* [PROBLEM REQUIREMENTS]:
Except for images, print the whole listing verbatim.

:: DATASET EXCERPTS ::

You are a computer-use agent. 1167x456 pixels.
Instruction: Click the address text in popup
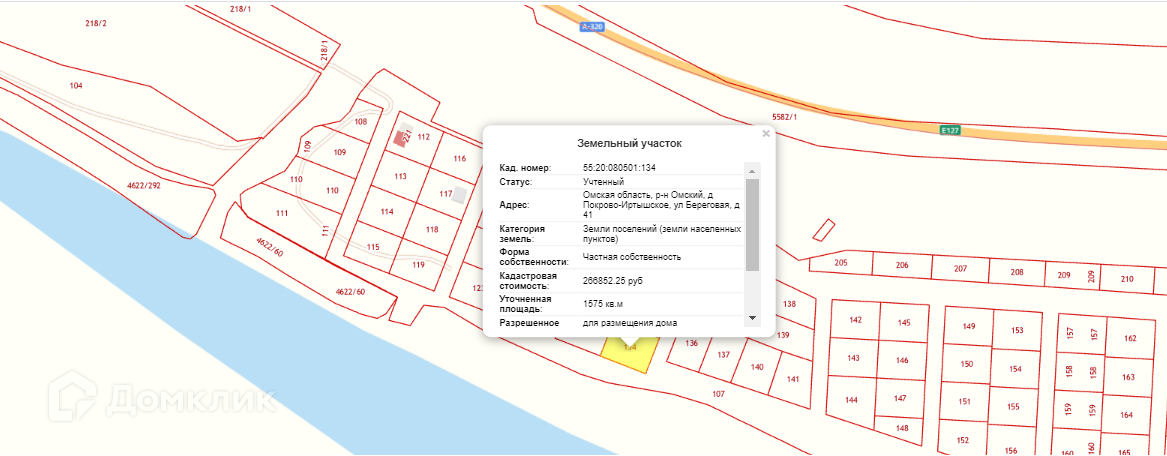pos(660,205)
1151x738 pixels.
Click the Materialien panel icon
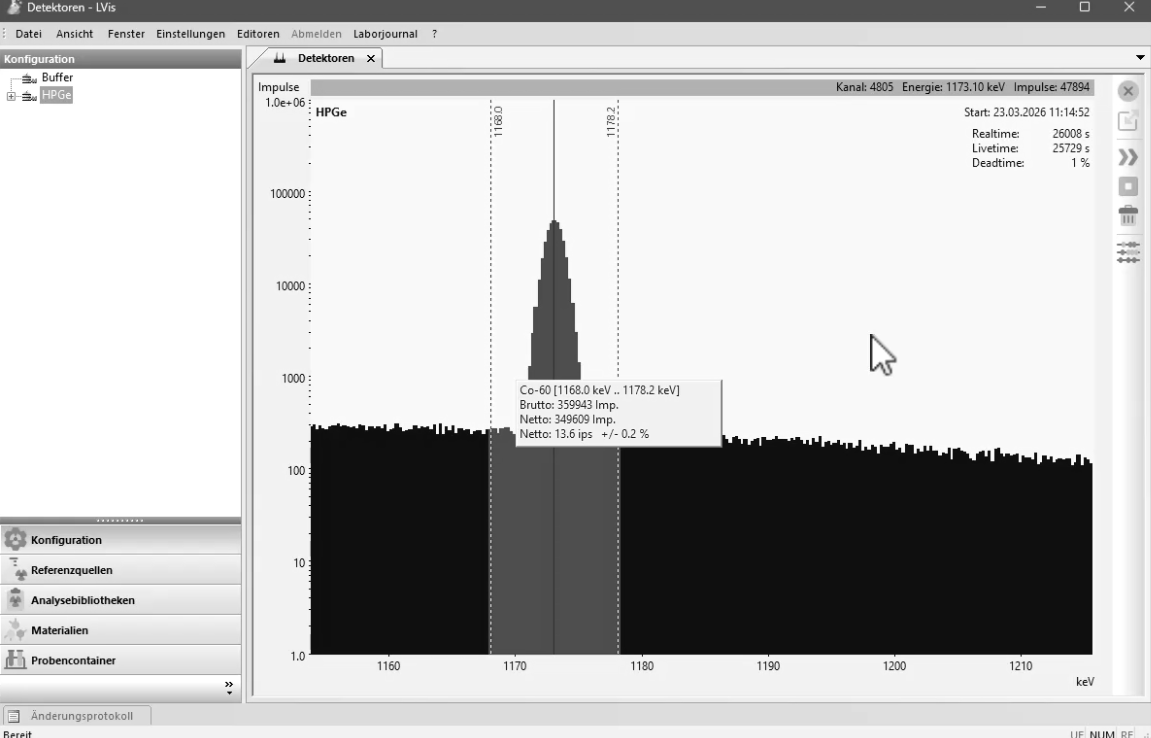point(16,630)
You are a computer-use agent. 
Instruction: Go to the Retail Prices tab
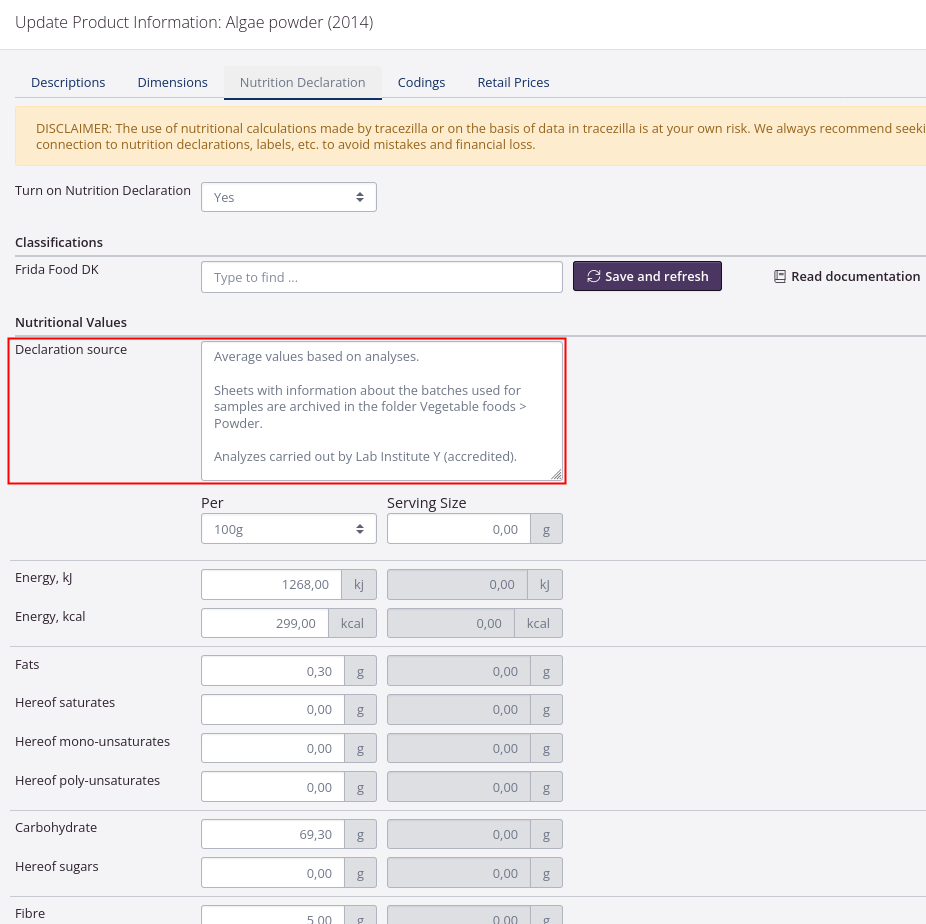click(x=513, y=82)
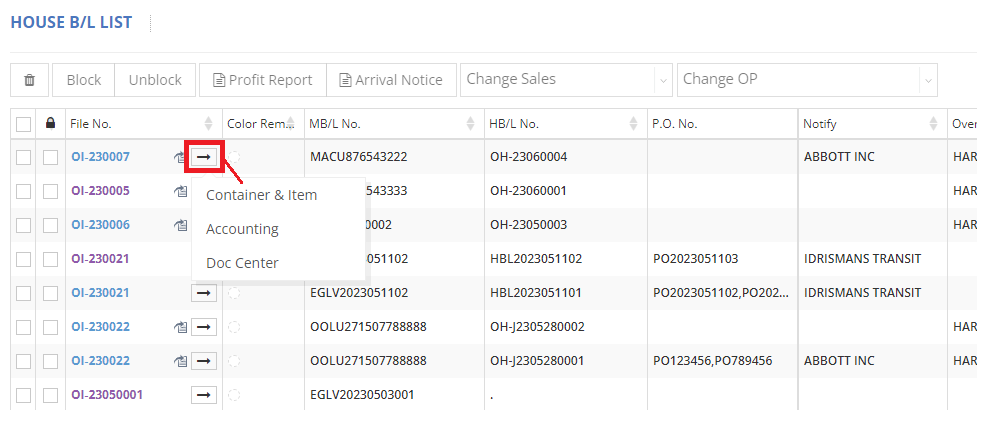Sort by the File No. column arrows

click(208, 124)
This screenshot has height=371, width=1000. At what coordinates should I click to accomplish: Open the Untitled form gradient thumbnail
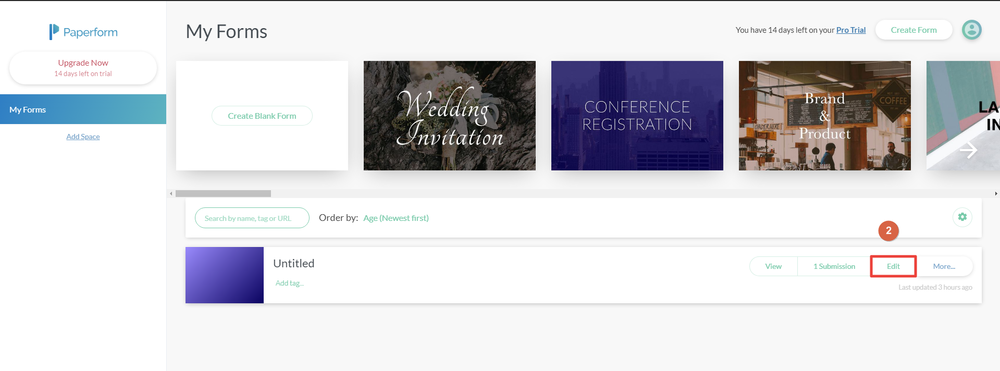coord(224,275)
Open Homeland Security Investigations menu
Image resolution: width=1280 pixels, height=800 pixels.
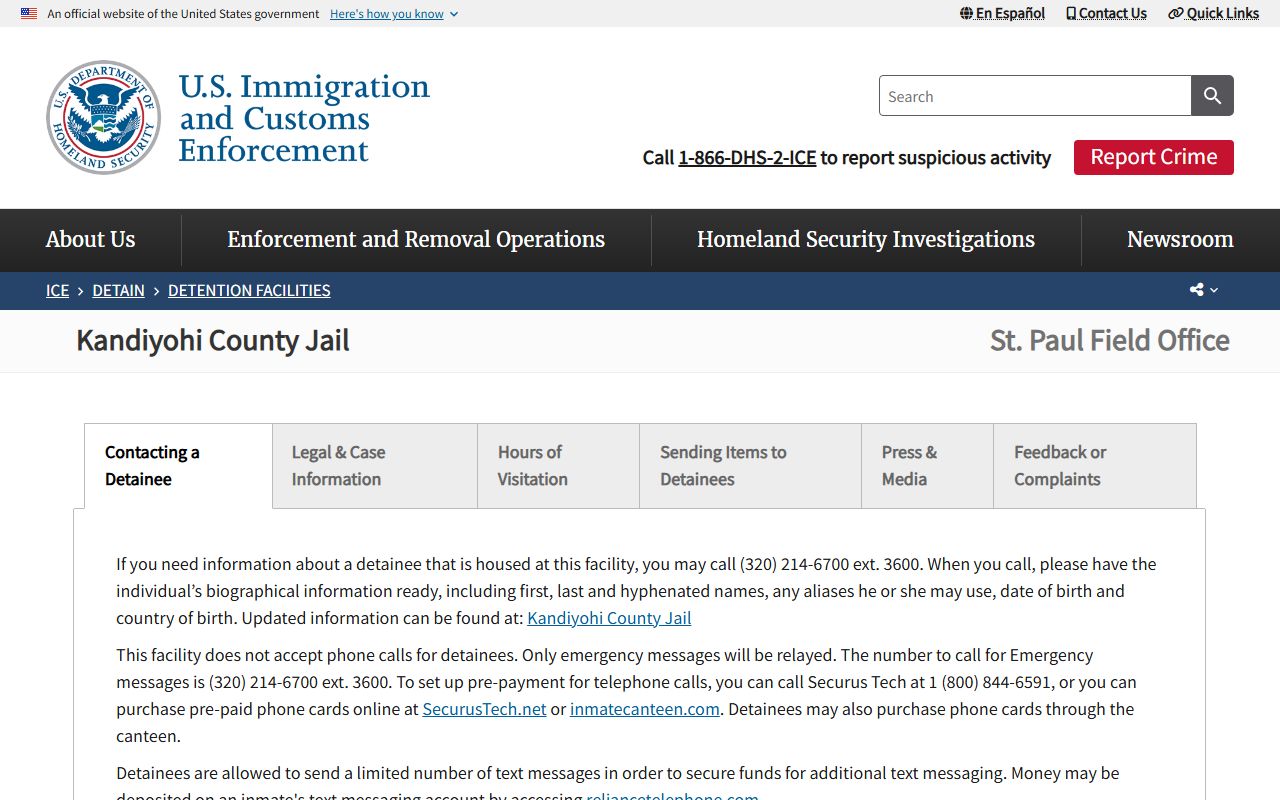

:::

* [SOLUTION FOR THIS PROBLEM]:
You are a computer-use agent. 1167x456 pixels.
Instruction: Click the address text in popup
pos(660,205)
1151x738 pixels.
Click the Materialien panel icon
point(16,630)
You are a computer-use agent. 
Instruction: Go to the Retail Prices tab
click(x=513, y=82)
Sort by the File No. column arrows

click(208, 124)
This screenshot has height=371, width=1000. At what coordinates should I click to accomplish: Open the Untitled form gradient thumbnail
coord(224,275)
Open Homeland Security Investigations menu
Image resolution: width=1280 pixels, height=800 pixels.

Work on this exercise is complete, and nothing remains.